======== SUPPLIED RECORDS ========
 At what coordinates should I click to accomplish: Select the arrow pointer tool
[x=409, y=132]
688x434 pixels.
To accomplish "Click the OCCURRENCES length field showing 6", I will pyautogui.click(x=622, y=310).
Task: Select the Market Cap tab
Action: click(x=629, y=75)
========
→ **WHAT THIS TASK INVOLVES**
Please retype the material above without any changes, beginning at the line that contains "688x434 pixels." and stopping after the last line of the material.

→ **RESULT OF THE TASK**
688x434 pixels.
To accomplish "Click the OCCURRENCES length field showing 6", I will pyautogui.click(x=622, y=310).
Task: Select the Market Cap tab
Action: click(x=629, y=75)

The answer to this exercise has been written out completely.